Seed Values

F

FPGA

I would like to know how the initialisation of seed values would
affect the output of the procedure of UNIFORM. I have looked at
UNIFORM but I am not able to understand the significance of the seed
values.
I have written a process to generate random signed vectors. In my
case, i specify that the random number be in range min and max.
When I change the seed values, I still get the same sequence of random
numbers. I am not sure if this is how it should behave.
All I have done is converted the real to signed using rand <=
toSigned((real(min) + (rand1 * (real(max)-real(min)));
How do I simulate this process. I am getting random numbers, but I
would like to write a test bench which would check for all possible
scenarios and worst cases.
Thanks in advance
 
J

Jim Lewis

FPGA WITH NO NAME (I prefer to talk to humans),
I would like to know how the initialisation of seed values would
affect the output of the procedure of UNIFORM. I have looked at
UNIFORM but I am not able to understand the significance of the seed
values.
I have written a process to generate random signed vectors. In my
case, i specify that the random number be in range min and max.
When I change the seed values, I still get the same sequence of random
numbers. I am not sure if this is how it should behave.
You should be getting a different sequence. Did you do all of your
process steps (save file, recompile, re-run simulation)?
Is there a bug in your scaling process?

Just for fun, write a test program that loops while generating random values.
How many times does it need to loop before all values are generated?
After going through your loop n times where n = range of values,
how many values are not covered? I usually track this in an array.

> All I have done is converted the real to signed using rand <=
> toSigned((real(min) + (rand1 * (real(max)-real(min)));
This looks ok other than toSigned. I use ieee.nummeric_std.to_signed
I am not sure where toSigned comes from.

• **INFORMATION GIVEN**
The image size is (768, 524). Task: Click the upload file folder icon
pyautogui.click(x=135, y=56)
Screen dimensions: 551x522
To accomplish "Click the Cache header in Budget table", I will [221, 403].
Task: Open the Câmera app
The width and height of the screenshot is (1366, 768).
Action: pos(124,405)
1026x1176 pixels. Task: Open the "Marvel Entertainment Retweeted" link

...

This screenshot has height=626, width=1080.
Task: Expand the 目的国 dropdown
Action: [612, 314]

• **DESCRIPTION OF THE TASK**
Answer these about the seed values discussion above:
1. Which procedure does the first post ask about?
2. What three process steps does Jim Lewis list when asking whether all were done?
3. Where does Jim Lewis usually track values that are not covered?

• **SOLUTION**
1. UNIFORM
2. Save file, recompile, and re-run simulation
3. In an array